Passage provided >>

┄┄┄┄┄┄┄┄┄┄┄┄┄┄┄┄┄┄┄┄

Skip to content

Data Validation

Catch data quality issues before they corrupt your backtest results.

DataValidator

Validate a pandas DataFrame:

import pandas as pd
from replaybt import DataValidator

df = pd.read_csv("ETH_1m.csv", parse_dates=["timestamp"])
validator = DataValidator(df, symbol="ETH", timeframe="1m")

issues = validator.validate()
print(validator.report())

Checks Performed

Check Severity What it catches
Missing columns ERROR OHLCV columns not present
Duplicate timestamps ERROR Same timestamp appears twice
Time gaps WARNING Missing bars in the sequence
OHLC violations WARNING High < Low, Open/Close outside High/Low range
Negative values ERROR Negative prices or volume
Zero values WARNING Zero prices (volume can be zero)

DataIssue

Each issue returned has:

issue.severity   # "ERROR", "WARNING", "INFO"
issue.check      # issue type identifier
issue.message    # human-readable description
issue.row_index  # row where issue occurs (if applicable)
issue.timestamp  # timestamp of the row (if applicable)

ValidatedProvider

Wrap any provider to validate bars on the fly:

from replaybt import ValidatedProvider, CSVProvider

data = ValidatedProvider(
    inner=CSVProvider("ETH_1m.csv", symbol_name="ETH"),
    stop_on_error=False,  # True = raise on first ERROR
)

# Issues are logged as bars are yielded
engine = BacktestEngine(strategy=my_strategy, data=data, config=config)
results = engine.run()

Convenience Functions

from replaybt import validate_dataframe, validate_provider

# Validate a DataFrame directly
issues = validate_dataframe(df, symbol="ETH", timeframe="1m")

# Validate a provider
issues = validate_provider(CSVProvider("ETH_1m.csv"), symbol="ETH")

┄┄┄┄┄┄┄┄┄┄┄┄┄┄┄┄┄┄┄┄

Data section >>
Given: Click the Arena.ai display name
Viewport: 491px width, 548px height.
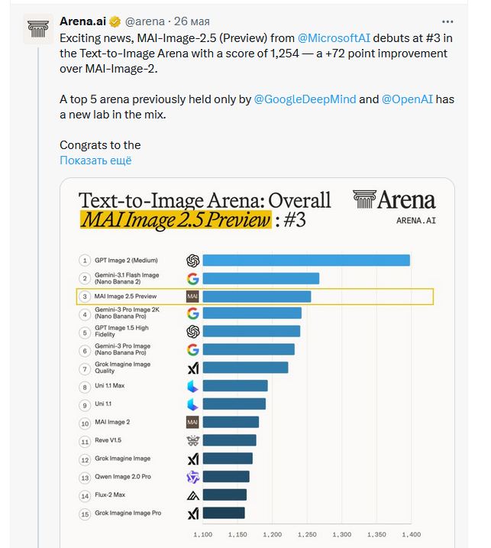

┄┄┄┄┄┄┄┄┄┄┄┄┄┄┄┄┄┄┄┄

Exercises >>
1. Copy out the part of the data validation page that starts with the words containing "from replaybt import ValidatedProvider, CSVProvider" and ends with "BacktestEngine(strategy=my_strategy, data=data, config=config)", changing "my_strategy" to "sma_strategy".
2. Name every check listed in the table of checks on the data validation page.
3. On the data validation page, what happens when stop_on_error is set to True?

Solutions >>
1.
from replaybt import ValidatedProvider, CSVProvider

data = ValidatedProvider(
    inner=CSVProvider("ETH_1m.csv", symbol_name="ETH"),
    stop_on_error=False,  # True = raise on first ERROR
)

# Issues are logged as bars are yielded
engine = BacktestEngine(strategy=sma_strategy, data=data, config=config)

2. Missing columns, Duplicate timestamps, Time gaps, OHLC violations, Negative values, Zero values

3. It raises on the first ERROR.